Toni Vaz, Stuntwoman and Founder of N.A.A.C.P. Image Awards, Dies at 101
She created a program to honor Black artistic success in the 1960s. But she spent decades trying to get its organizers to recognize her role.
Toni Vaz, who cut a path as one of the first Black stuntwomen in Hollywood, with appearances in more than 50 movies, and then created the N.A.A.C.P. Image Awards to recognize the often unsung work of Black writers and performers, died on Oct. 4 in Los Angeles. She was 101.
Cheryl Abbott, her great-niece, said her death, at a retirement home for actors in the Woodland Hills neighborhood, was caused by congestive heart failure.
The notion of a Black stunt performer did not really exist when Ms.

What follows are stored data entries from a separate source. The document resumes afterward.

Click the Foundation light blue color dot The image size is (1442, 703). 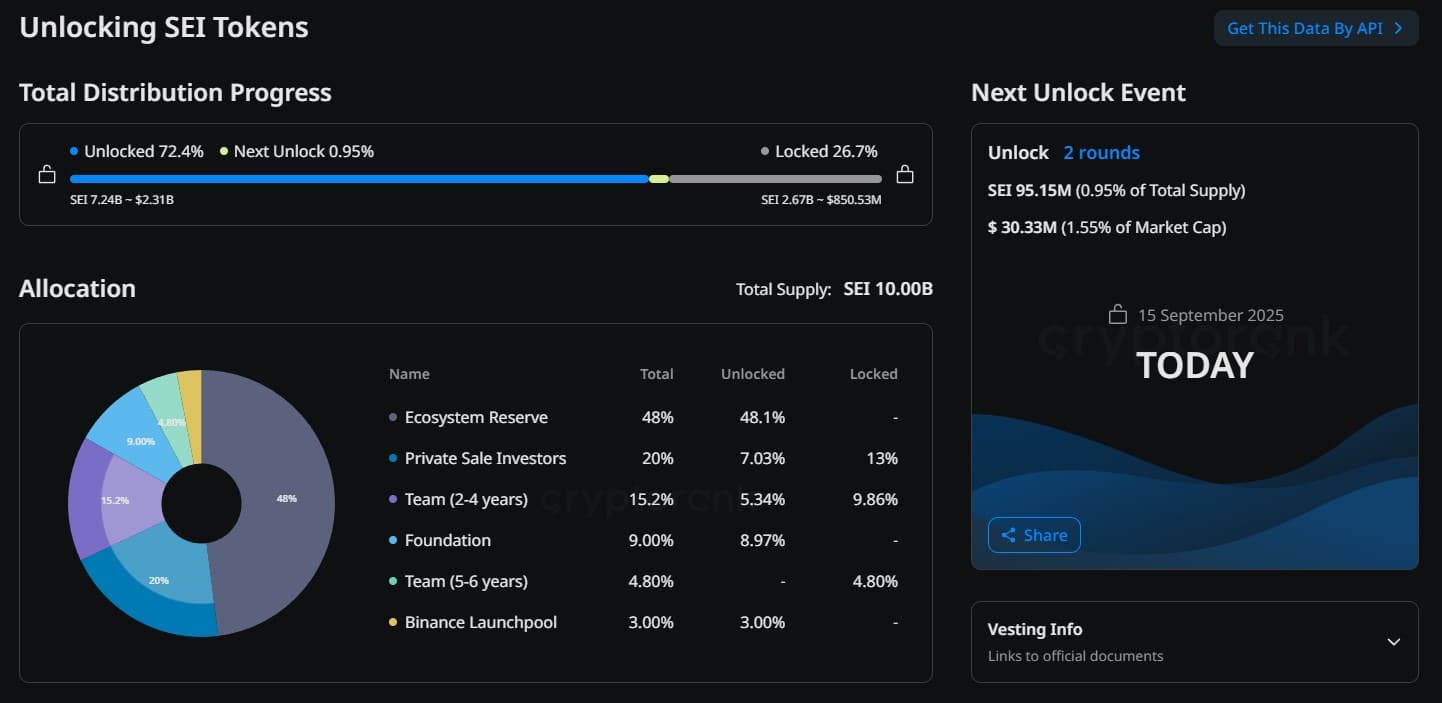(393, 541)
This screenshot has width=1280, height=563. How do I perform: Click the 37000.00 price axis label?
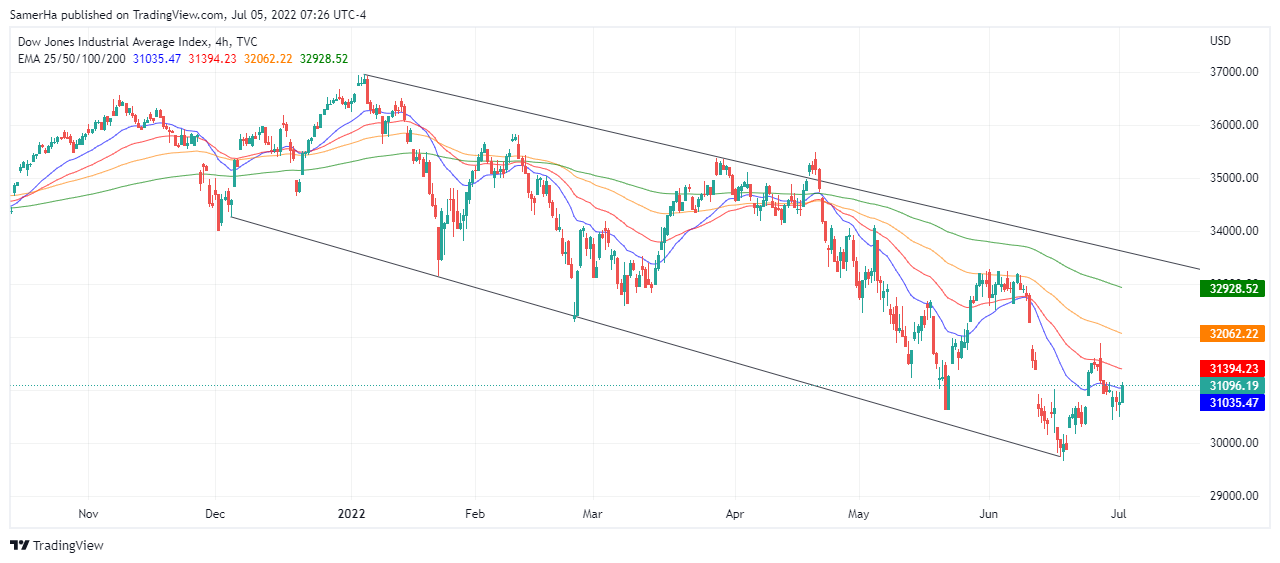[1233, 73]
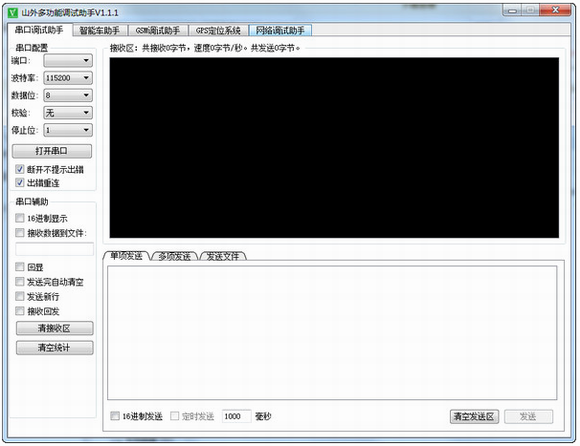Expand the 校验 parity dropdown
This screenshot has width=580, height=446.
coord(68,112)
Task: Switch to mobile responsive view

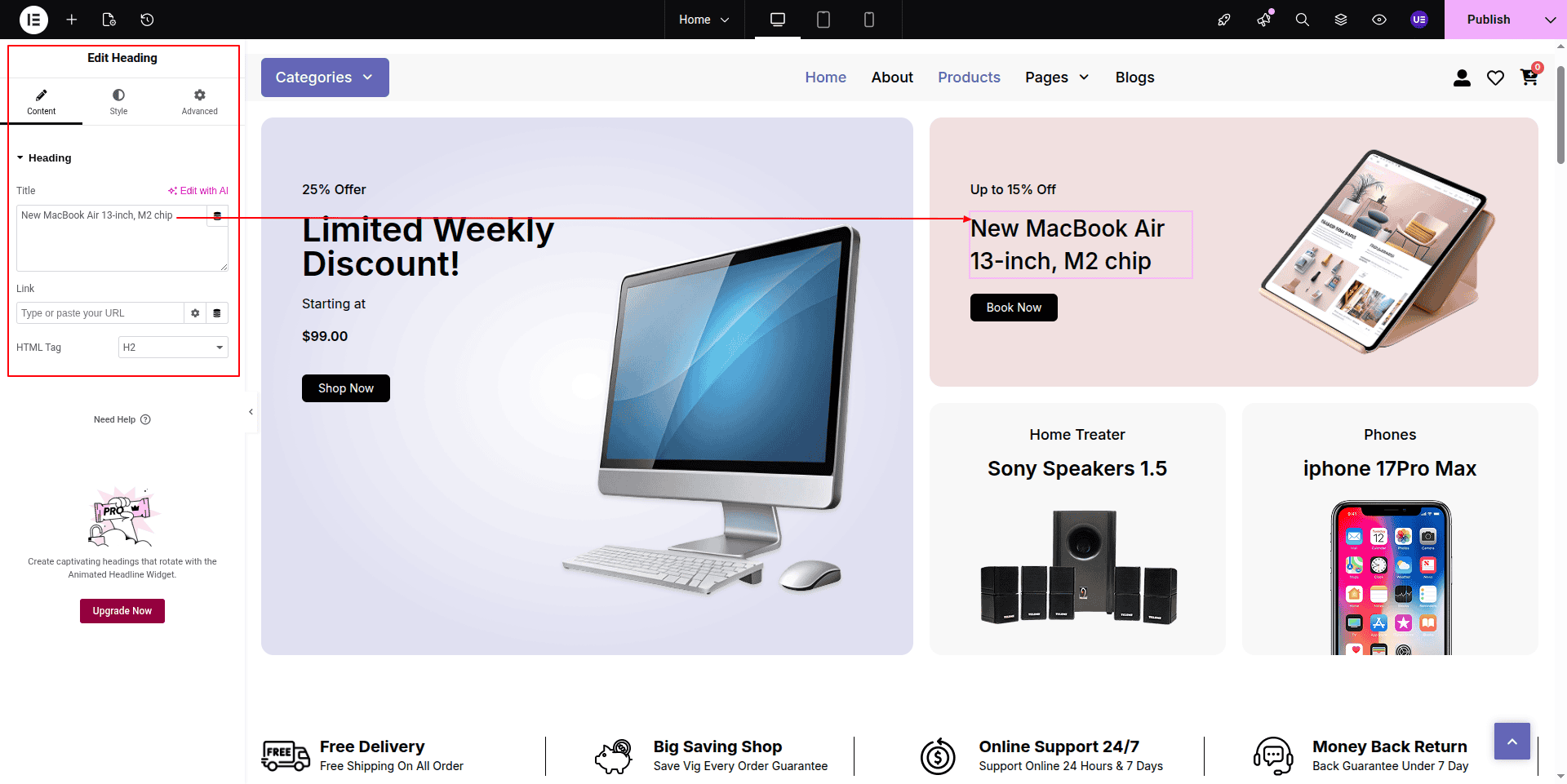Action: pos(869,20)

Vaz began her career in the 1950s — she and others were officially cast as extras, received no training, and often did not know what dangers they might face on a set until the cameras began to roll.
During the filming of “Porgy and Bess” (1959), Ms. Vaz was instructed to lean out a window to catch a glimpse of two of the film’s stars, Sammy Davis Jr. and Sidney Poitier. Unbeknown to her, a carpenter had purposely weakened the railing; it broke as soon as she leaned on it, sending her falling several feet onto a mattress.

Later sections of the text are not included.